I could not choose between the Skid and UTV, so I got both. I went with the 2007 Kawasaki Mule 3010 Trans 4x4. It came with an OEM 72" plow with electic lift and only has 60 something hours on it. Had them deliver it to the bottom of the mountain and drove it up late this afternoon. I made it up, but barely. The ground clearance was the issue, the same as the ATV. When the snow got to deep, it just does not want to go. But, when I hit the driveway and lowered the plow, it sure did push the snow really nice. Since I can sell my ATV for about $5,000 with all the goodies it has, and the Mule was only $6,699, my out of packet was so low, I could afford it.

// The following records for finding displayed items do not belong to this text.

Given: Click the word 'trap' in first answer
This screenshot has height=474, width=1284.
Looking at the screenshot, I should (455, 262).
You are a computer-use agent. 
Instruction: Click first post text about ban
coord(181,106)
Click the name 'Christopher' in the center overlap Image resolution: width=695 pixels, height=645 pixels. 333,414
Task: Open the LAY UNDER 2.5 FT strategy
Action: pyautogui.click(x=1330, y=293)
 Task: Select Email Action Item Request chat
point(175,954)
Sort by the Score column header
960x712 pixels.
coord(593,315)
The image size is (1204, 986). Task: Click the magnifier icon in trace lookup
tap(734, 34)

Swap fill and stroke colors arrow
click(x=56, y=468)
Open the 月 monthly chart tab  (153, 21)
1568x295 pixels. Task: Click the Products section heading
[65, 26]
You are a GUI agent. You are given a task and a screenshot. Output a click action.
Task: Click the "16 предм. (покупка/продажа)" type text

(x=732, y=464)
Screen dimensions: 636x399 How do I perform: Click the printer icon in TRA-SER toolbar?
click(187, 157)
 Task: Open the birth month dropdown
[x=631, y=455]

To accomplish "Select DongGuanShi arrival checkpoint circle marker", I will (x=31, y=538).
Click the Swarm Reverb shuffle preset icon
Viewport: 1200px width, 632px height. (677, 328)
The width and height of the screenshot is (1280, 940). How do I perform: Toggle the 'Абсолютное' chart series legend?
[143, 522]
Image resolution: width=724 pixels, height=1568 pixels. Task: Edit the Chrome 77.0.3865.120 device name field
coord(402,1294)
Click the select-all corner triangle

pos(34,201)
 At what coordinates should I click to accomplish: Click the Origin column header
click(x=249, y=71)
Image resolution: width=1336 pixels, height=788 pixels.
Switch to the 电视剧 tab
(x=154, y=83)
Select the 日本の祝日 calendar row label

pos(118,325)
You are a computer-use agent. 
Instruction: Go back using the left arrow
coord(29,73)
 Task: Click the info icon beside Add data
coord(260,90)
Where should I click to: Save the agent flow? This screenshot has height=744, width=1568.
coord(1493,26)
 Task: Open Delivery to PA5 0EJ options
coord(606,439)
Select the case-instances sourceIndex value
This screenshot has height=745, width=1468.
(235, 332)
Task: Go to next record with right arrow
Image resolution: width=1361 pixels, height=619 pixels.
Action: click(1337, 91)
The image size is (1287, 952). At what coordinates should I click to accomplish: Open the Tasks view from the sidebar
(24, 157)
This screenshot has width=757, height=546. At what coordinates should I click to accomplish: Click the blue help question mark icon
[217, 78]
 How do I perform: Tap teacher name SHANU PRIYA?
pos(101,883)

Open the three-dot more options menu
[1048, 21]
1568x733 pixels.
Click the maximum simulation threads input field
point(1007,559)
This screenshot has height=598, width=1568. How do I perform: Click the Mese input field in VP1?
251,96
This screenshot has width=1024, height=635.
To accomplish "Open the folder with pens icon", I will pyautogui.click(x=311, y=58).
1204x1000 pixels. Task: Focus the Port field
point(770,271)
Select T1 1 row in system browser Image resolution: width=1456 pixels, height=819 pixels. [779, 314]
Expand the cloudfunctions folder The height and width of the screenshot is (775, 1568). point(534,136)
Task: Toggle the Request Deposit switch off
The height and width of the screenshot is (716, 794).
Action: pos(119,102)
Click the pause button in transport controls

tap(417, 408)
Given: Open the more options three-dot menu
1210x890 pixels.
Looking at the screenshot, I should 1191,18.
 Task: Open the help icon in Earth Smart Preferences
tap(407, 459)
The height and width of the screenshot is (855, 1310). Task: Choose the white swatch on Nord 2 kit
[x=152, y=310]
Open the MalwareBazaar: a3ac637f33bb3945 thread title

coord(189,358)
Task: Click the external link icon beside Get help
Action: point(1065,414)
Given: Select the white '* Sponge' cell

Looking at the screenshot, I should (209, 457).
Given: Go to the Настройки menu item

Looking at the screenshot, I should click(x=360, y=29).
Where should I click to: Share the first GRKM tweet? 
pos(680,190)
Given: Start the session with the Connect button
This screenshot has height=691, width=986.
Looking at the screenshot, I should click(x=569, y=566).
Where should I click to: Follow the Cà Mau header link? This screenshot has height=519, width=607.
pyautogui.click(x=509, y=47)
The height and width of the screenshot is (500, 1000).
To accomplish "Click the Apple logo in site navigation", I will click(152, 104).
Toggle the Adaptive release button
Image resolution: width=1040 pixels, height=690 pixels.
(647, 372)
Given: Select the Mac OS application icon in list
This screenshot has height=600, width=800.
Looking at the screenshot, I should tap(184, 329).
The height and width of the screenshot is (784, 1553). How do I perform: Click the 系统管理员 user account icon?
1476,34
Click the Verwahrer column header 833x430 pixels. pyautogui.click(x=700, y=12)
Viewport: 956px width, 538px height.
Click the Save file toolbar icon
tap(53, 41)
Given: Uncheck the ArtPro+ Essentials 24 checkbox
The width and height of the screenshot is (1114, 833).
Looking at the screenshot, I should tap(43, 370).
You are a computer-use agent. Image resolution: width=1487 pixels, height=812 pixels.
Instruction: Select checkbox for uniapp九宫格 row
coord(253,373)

For the Skid, I went with a New Holland LS175 with about 2200 hours. Just has a bucket for now, but I will put a blower on it next Winter and get a nice brush cutter for it in the spring. At $15,900, I am going way over my budget with the two rigs, but I decided it was worth it. I am going to see about getting two or three people on the mountain and do driveways for them, to help offset the cost.

Up here, it runs about $260 to have someone clear a driveway after a dump like we got last night. If I can get just one person, I can make enough to pay the finance cost of the Skid.


----------



## sublime68charge (Dec 28, 2007)

good luck with your snow removal for the season let us know how it goes.

sublime out


----------



## irv (Oct 20, 2010)

we like pictures also. sounds like you have a nice setup.--irv


----------



## RLM (Jan 12, 2006)

One piece of advise on the skid, try to find snow tires. We started plowing with skidsteers in 2000 with limited sucess last season I put snow tires on a unit. I thought I was in a different machine. It sounds like your drive goes through the the hills & has some curves, with standard tires skids can get squirelly with the short wheelbase.


----------



## mnglocker (Dec 24, 2008)

RLM;1135214 said:


> One piece of advise on the skid, try to find snow tires. We started plowing with skidsteers in 2000 with limited sucess last season I put snow tires on a unit. I thought I was in a different machine. It sounds like your drive goes through the the hills & has some curves, with standard tires skids can get squirelly with the short wheelbase.


Very good advice here, however with the amoujnt of snow you're getting in the mountains and probably lack of a paved driveway, tires chains are cheaper and will REALLY bite on a dirt road.


----------



## grasskeepers (Aug 9, 2008)

look into berncomac snowblowers for utvs 
i have one and love it its way faster then plowing most for most drive ways


----------